# Trying very strict low-FODMAP



## Korga (Sep 8, 2011)

So, I have been on the low-FODMAP diet for four months and have had about 40% improvement. This means I have gone from watery D and practically starving to death and being exhausted, to just having D every morning (emptying my digestive system completely)and have had welcome weight gain of 10 lbs, and I have some energy.Still, I have gas and bloating, and frequent flare-ups. It is my guess at this point that I may be extremely FODMAP sensitive, and my occasional eating out and straying a tiny bit off the diet is responsible for my flare-up and not improving more.For the next two months I'm going to be ultra-strict about avoiding FODMAPs, and see if there is a change.I had a Pancreatic enzyme screening done and my enzyme levels are fine, so I assume that the problem is FODMAP malabsorption? And this is not truly IBS is it? (that is, my symptoms don't seem to be affected by things which work for other IBSers, like Immodium and Calcium)


----------



## FODMAPPER! (Feb 27, 2012)

I have just started the FODMAP diet and my doctor hasn't diagnosed me with IBS, he says it's just constipation and everything is working but not as quickly as it should be. My dietician says I have all the symptoms of IBS and can't understand why I wasn't diagnosed with it. Either way, IBS or not the FODMAP diet is supposed to help lots of people. My dietician said symptoms such as bloating, wind etc should ease within 2 weeks. At the moment, I'm really trying hard not to buy food with FODMAP's in but they've recently found barley is unsuitable so lots of the stuff they recommended is now not suitable e.g. walkers salt and vinger crisps- I was looking forward to having some and saw it was on the good list then saw it had barley in(bad times!) I'm going to really try and stick to it as much as I can, 2 months is a long time to do it but it'll be worth it so I'm determined to do it properly, otherwise I don't see the point in doing it at all! I think the odd day off could ruin it all, but who knows!Good luck!


----------



## whiterose1713 (Feb 4, 2012)

If in doubt, don't eat it. This diet is an exercise in willpower for sure. Check out my blog for recipes and product reviews- I am VERY strict on my FODMAP intake and all of my recipes are totally friendly.Happy Tummy Happy Life


----------



## Korga (Sep 8, 2011)

Thanks for the link; I'll look into it. A week into being very strict and I'm feeling much better.

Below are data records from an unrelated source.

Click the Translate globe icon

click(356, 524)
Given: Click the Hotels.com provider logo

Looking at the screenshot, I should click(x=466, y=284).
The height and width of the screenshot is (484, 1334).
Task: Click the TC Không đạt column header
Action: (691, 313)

Also, more immediate results if I stray; like instant gas and bloating. Some things I thought were fairly harmless are proving not to be.


----------



## Korga (Sep 8, 2011)

So, two weeks into a very strict low-FODMAP regime and I'm really a lot more improved. I'm down to just one bowel movement in the mornings, and it's not urgent. My stools are still soft, but not diarrhea. I have much less overall bloating and gas. Energy levels still improving.


----------



## whiterose1713 (Feb 4, 2012)

Korga said:


> So, two weeks into a very strict low-FODMAP regime and I'm really a lot more improved. I'm down to just one bowel movement in the mornings, and it's not urgent. My stools are still soft, but not diarrhea. I have much less overall bloating and gas. Energy levels still improving.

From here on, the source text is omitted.